I especially remember this period as I was preparing for a number of demanding and expensive mountaineering assessments, which had to be postponed or cut short until the following year, the same happened the year after and again and yet again!
However during this period I was fortunate to have some of the leading local 'lodge' instructors take us to an assortment of venues to make the best use of the limited but available snow.
We also had the use of the Cairngorm chair lift for easy access into the back of the Cairngorms.
As preparation for my Winter ML and MIC, I spent a lot of my time bivvying or snow-holing near the El Alamein refuge and at Ciste Mhearad, so got to know the area really well.

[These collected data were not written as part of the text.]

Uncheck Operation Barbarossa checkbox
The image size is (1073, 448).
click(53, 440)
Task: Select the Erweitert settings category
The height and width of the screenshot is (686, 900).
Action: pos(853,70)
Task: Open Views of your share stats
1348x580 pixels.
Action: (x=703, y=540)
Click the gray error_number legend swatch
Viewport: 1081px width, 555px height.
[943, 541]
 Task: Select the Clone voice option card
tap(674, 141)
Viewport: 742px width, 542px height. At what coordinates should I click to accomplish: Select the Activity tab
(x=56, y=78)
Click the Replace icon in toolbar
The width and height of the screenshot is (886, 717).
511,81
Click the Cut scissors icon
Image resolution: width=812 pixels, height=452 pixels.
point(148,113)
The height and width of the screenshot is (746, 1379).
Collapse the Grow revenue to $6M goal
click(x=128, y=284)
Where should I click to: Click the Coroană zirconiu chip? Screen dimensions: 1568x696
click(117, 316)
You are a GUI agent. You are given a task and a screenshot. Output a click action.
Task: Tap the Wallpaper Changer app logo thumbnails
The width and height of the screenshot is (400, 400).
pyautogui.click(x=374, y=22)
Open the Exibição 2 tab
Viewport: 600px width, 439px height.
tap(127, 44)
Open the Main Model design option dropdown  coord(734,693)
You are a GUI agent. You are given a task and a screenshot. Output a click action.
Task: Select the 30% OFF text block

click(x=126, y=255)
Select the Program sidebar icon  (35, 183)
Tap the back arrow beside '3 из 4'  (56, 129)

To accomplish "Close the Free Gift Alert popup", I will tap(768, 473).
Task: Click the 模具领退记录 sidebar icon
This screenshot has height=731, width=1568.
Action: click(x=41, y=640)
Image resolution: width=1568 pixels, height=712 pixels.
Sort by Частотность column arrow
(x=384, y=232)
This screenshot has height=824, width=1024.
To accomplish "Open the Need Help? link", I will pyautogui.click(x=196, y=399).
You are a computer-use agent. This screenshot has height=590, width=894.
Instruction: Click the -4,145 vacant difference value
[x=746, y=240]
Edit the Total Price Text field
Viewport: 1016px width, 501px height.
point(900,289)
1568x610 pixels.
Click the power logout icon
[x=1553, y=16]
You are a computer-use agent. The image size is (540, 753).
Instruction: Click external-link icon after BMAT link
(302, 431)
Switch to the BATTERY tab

For my MIC, I would often use the eastern slopes for general instruction and guiding, away from the far too busy and in consequence, IMHO dangerous more popular venues.
Recently following several fatalities and near misses that I've witnessed, some caused by human error, I now stay clear of many of the popular routes at peak season.
Many, so called, experienced folk have been saying there's no snow and no winter climbing and have been resorting to indoor ice venues or roadside dry tooling or even worse climbing and logging on UKC, loose rubble strewn climbs in the Northern Corries.
Yet, if folk opened there eyes, studied the weather and avalanche forecasts, looked around and used a bit of common sense and imagination, they would realise there's a whole new world of exciting alternatives to standing around in queues being hit by rocks/ice, below a clearly bare but starred guidebook route!
For many what is lacking is the ability to make logical and rational judgements about the world and their surroundings without resorting to generally unreliable or skewed information on the internet, then trying to climb a death route because "computer says.." it's "got three stars" along with all the other lemmings.
Without being able to make adaptable, logical and rational judgements based on experience and learning from the past, not only will it impact on your personal climbing, but it will influence the type of political leaders we all get and our future!